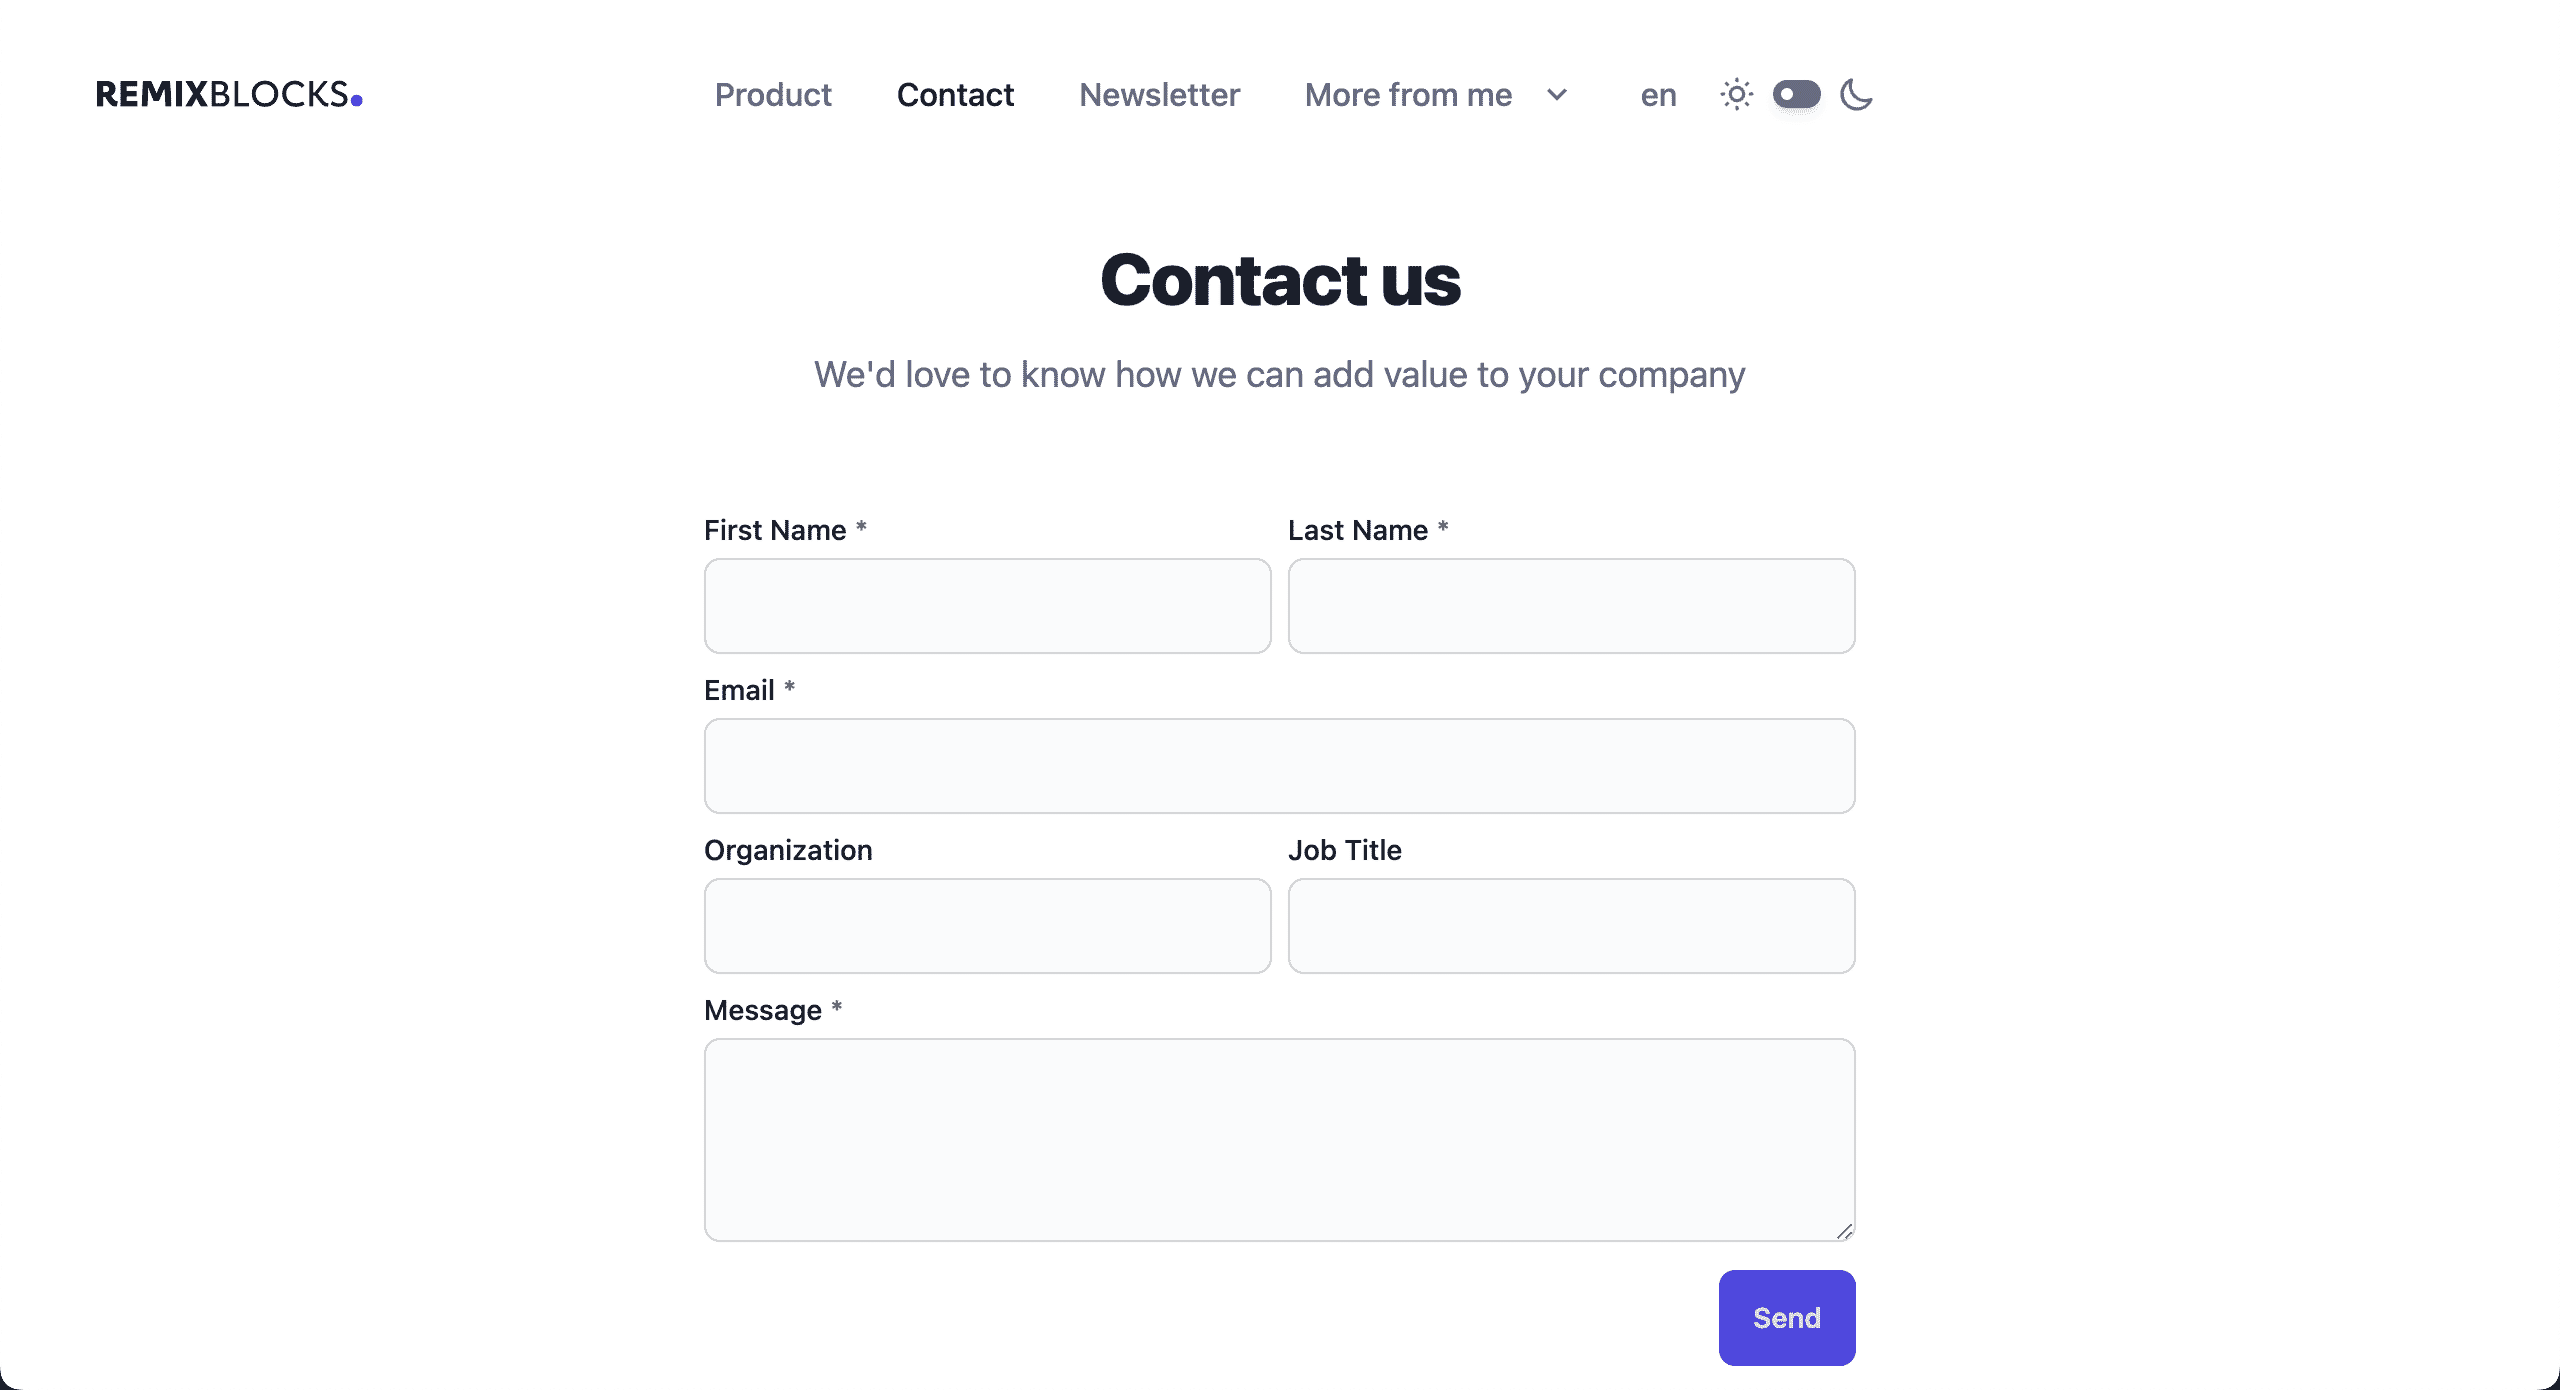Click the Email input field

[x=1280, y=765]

==

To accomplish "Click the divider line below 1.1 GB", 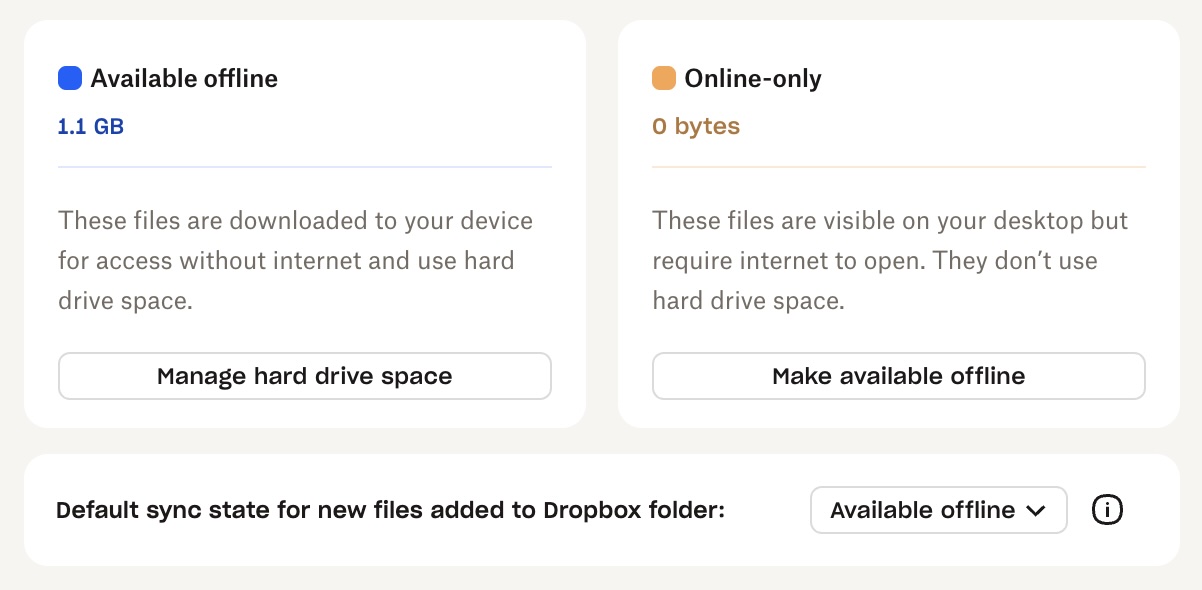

...

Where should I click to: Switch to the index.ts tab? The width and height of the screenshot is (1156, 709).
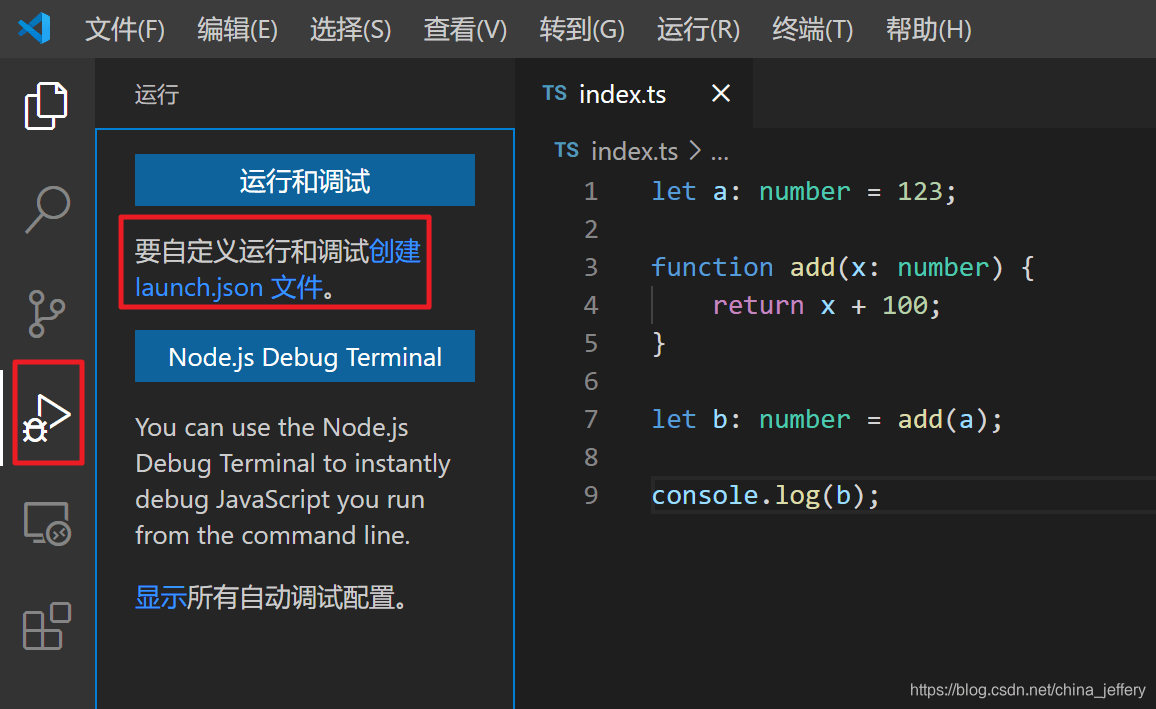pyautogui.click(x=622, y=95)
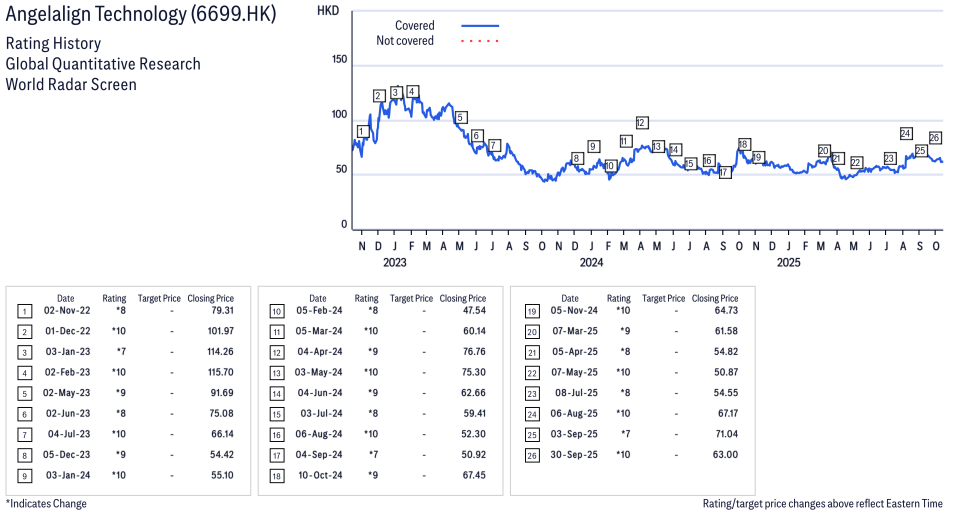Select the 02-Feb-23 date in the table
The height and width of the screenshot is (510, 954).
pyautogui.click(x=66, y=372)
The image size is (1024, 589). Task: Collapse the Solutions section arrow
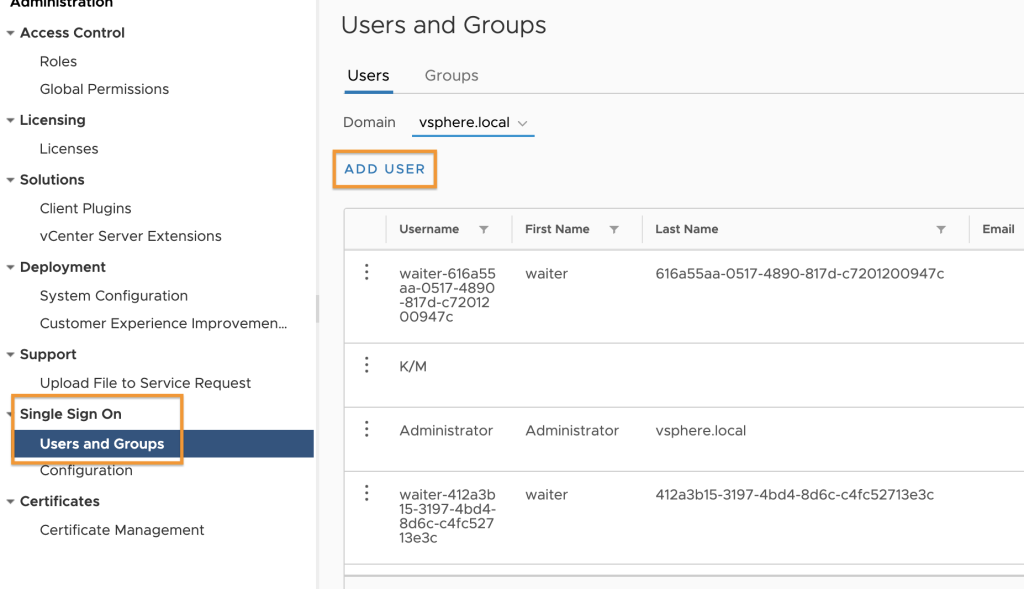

What this task involves:
Copy out the items word for word, starting at the line that contains "Where should I" and stopping after the line that contains "The image size". Leave out the pictures.

Result of the exercise:
Where should I click to: Switch to the index.ts tab? The width and height of the screenshot is (1156, 709).
pyautogui.click(x=622, y=95)
Select the 02-Feb-23 date in the table
The height and width of the screenshot is (510, 954).
pyautogui.click(x=66, y=372)
The image size is (1024, 589). Task: Collapse the Solutions section arrow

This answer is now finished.